Pull every line of the items below and reproduce each one word for word, without any changes.
___ RECORD SET ___
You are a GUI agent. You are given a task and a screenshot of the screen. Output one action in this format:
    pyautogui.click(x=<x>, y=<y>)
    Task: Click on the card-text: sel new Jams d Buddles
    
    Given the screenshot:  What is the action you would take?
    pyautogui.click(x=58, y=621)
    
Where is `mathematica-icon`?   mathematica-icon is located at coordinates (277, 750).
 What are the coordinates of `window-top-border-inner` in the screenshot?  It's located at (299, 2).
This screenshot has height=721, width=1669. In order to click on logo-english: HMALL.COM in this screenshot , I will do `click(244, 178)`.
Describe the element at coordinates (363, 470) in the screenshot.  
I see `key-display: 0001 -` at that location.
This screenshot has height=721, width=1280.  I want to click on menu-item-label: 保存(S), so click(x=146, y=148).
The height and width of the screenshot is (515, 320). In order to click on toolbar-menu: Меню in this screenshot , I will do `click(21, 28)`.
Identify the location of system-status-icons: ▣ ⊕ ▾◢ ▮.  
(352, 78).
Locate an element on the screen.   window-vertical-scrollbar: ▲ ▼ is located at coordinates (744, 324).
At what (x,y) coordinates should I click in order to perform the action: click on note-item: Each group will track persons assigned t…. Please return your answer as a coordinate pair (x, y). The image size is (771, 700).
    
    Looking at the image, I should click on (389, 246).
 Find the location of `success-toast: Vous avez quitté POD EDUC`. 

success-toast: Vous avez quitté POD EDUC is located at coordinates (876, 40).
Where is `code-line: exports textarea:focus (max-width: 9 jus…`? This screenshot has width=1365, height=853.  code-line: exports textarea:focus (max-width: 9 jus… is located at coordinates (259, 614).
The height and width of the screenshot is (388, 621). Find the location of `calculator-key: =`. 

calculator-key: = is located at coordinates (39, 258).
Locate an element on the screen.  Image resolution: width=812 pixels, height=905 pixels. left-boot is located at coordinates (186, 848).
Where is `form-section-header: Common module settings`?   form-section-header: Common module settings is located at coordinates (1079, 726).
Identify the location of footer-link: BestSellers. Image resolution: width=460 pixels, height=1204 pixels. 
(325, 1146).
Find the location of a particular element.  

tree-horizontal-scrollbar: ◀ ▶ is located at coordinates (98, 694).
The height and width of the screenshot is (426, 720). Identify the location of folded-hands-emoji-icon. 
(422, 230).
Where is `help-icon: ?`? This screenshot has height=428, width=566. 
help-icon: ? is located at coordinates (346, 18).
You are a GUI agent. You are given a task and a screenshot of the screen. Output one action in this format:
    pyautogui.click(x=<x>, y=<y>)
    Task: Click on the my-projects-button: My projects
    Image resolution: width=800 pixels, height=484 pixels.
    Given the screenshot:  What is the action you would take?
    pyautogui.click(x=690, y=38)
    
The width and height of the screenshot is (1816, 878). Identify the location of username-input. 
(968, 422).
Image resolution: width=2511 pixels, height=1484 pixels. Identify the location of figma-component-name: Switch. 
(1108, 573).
___
OUTPUT FOR THIS TASK:
You are a GUI agent. You are given a task and a screenshot of the screen. Output one action in this format:
    pyautogui.click(x=<x>, y=<y>)
    Task: Click on the card-text: sel new Jams d Buddles
    
    Given the screenshot:  What is the action you would take?
    pyautogui.click(x=58, y=621)
    
Where is `mathematica-icon`?   mathematica-icon is located at coordinates (277, 750).
 What are the coordinates of `window-top-border-inner` in the screenshot?  It's located at (299, 2).
This screenshot has height=721, width=1669. In order to click on logo-english: HMALL.COM in this screenshot , I will do `click(244, 178)`.
Describe the element at coordinates (363, 470) in the screenshot.  
I see `key-display: 0001 -` at that location.
This screenshot has height=721, width=1280.  I want to click on menu-item-label: 保存(S), so click(x=146, y=148).
The height and width of the screenshot is (515, 320). In order to click on toolbar-menu: Меню in this screenshot , I will do `click(21, 28)`.
Identify the location of system-status-icons: ▣ ⊕ ▾◢ ▮.  
(352, 78).
Locate an element on the screen.   window-vertical-scrollbar: ▲ ▼ is located at coordinates (744, 324).
At what (x,y) coordinates should I click in order to perform the action: click on note-item: Each group will track persons assigned t…. Please return your answer as a coordinate pair (x, y). The image size is (771, 700).
    
    Looking at the image, I should click on (389, 246).
 Find the location of `success-toast: Vous avez quitté POD EDUC`. 

success-toast: Vous avez quitté POD EDUC is located at coordinates (876, 40).
Where is `code-line: exports textarea:focus (max-width: 9 jus…`? This screenshot has width=1365, height=853.  code-line: exports textarea:focus (max-width: 9 jus… is located at coordinates (259, 614).
The height and width of the screenshot is (388, 621). Find the location of `calculator-key: =`. 

calculator-key: = is located at coordinates (39, 258).
Locate an element on the screen.  Image resolution: width=812 pixels, height=905 pixels. left-boot is located at coordinates (186, 848).
Where is `form-section-header: Common module settings`?   form-section-header: Common module settings is located at coordinates (1079, 726).
Identify the location of footer-link: BestSellers. Image resolution: width=460 pixels, height=1204 pixels. 
(325, 1146).
Find the location of a particular element.  

tree-horizontal-scrollbar: ◀ ▶ is located at coordinates (98, 694).
The height and width of the screenshot is (426, 720). Identify the location of folded-hands-emoji-icon. 
(422, 230).
Where is `help-icon: ?`? This screenshot has height=428, width=566. 
help-icon: ? is located at coordinates (346, 18).
You are a GUI agent. You are given a task and a screenshot of the screen. Output one action in this format:
    pyautogui.click(x=<x>, y=<y>)
    Task: Click on the my-projects-button: My projects
    Image resolution: width=800 pixels, height=484 pixels.
    Given the screenshot:  What is the action you would take?
    pyautogui.click(x=690, y=38)
    
The width and height of the screenshot is (1816, 878). Identify the location of username-input. 
(968, 422).
Image resolution: width=2511 pixels, height=1484 pixels. Identify the location of figma-component-name: Switch. 
(1108, 573).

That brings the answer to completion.